Elle est transmise oralement dans les communautés indigènes-métisses, dans le cadre d’un système d’êtres mama, qui agissent comme des esprits protecteurs de la nature. La Sachamama apparaît le plus souvent en compagnie de la Yacumama, la mère de l’eau.
Type : esprit protecteur de la forêt et puissance naturelle personnifiée sous forme de serpent
Origine : tradition orale des communautés indigènes-métisses de l’Amazonie péruvienne
Textes : recueils de légendes modernes, littérature chamanologique (Luna, Gow)
Période : transmise oralement jusqu’à aujourd’hui
Apparence : boa gigantesque et antique, recouverte de mousse, de racines et de terre
Tradition orale, mise par écrit seulement dans des recueils de légendes modernes ; il n’existe pas d’histoire textuelle plus ancienne.
L’Amazonie péruvienne, en particulier Loreto, Ucayali, San Martín et Madre de Dios.
Très mince et le plus souvent en compagnie de la Yacumama ; il manque une monographie académique spécifiquement consacrée à la Sachamama, et des détails comme les indications de taille proviennent de sources populaires.
Quechua : de sacha, forêt ou sauvage, et mama, mère, donc mère de la forêt. Cet élément du nom, mama, la relie au système des êtres mama, considérés comme des esprits protecteurs de la nature.
Apparence
La Sachamama est une boa gigantesque et antique, dont le corps est recouvert de mousse, de racines et de terre. Son camouflage en tronc d’arbre moussu ou en tumulus est essentiel : ce qui ressemble à du sol peut être une peau de serpent.
Action
La Sachamama est une chasseuse d’embuscade passive : immobile et camouflée, elle aspire ses proies, les engloutit et ne se déplace presque jamais.

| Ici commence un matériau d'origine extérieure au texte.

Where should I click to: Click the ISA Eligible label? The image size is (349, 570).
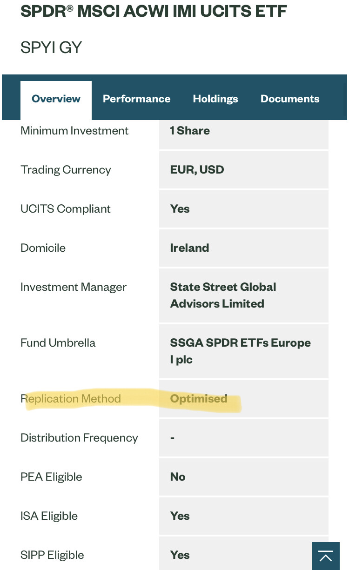(49, 516)
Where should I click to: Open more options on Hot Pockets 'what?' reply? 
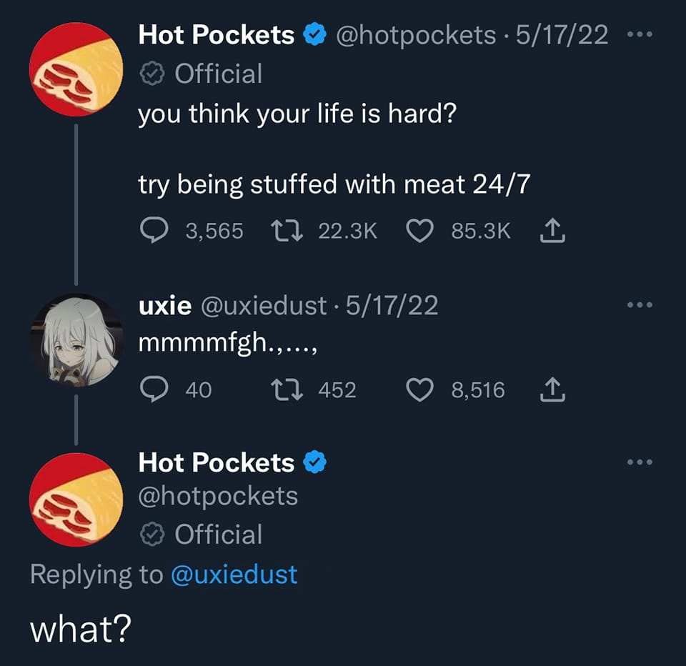(640, 462)
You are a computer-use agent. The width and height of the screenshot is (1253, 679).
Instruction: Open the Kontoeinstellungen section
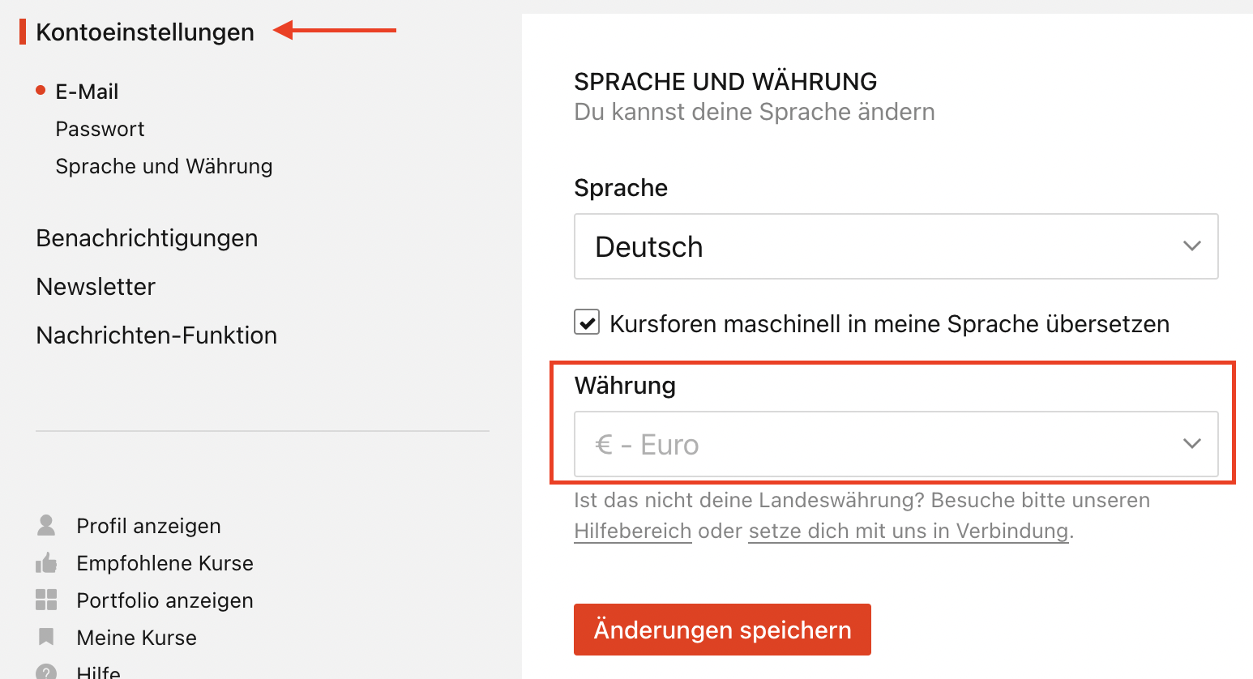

En tant que gardienne, elle maintient l’équilibre de la forêt ; quiconque la dérange est puni, que ce soit par engloutissement, maladie ou tempête, qui lui est parfois attribuée.
Les aspects principaux de la mère de la forêt en un coup d’œil.
Elle fait partie du système des êtres mama en tant qu’esprits protecteurs de la nature ; dans le contexte chamanique, de grands serpents apparaissent lors des rituels d’ayahuasca comme des êtres spirituels centraux.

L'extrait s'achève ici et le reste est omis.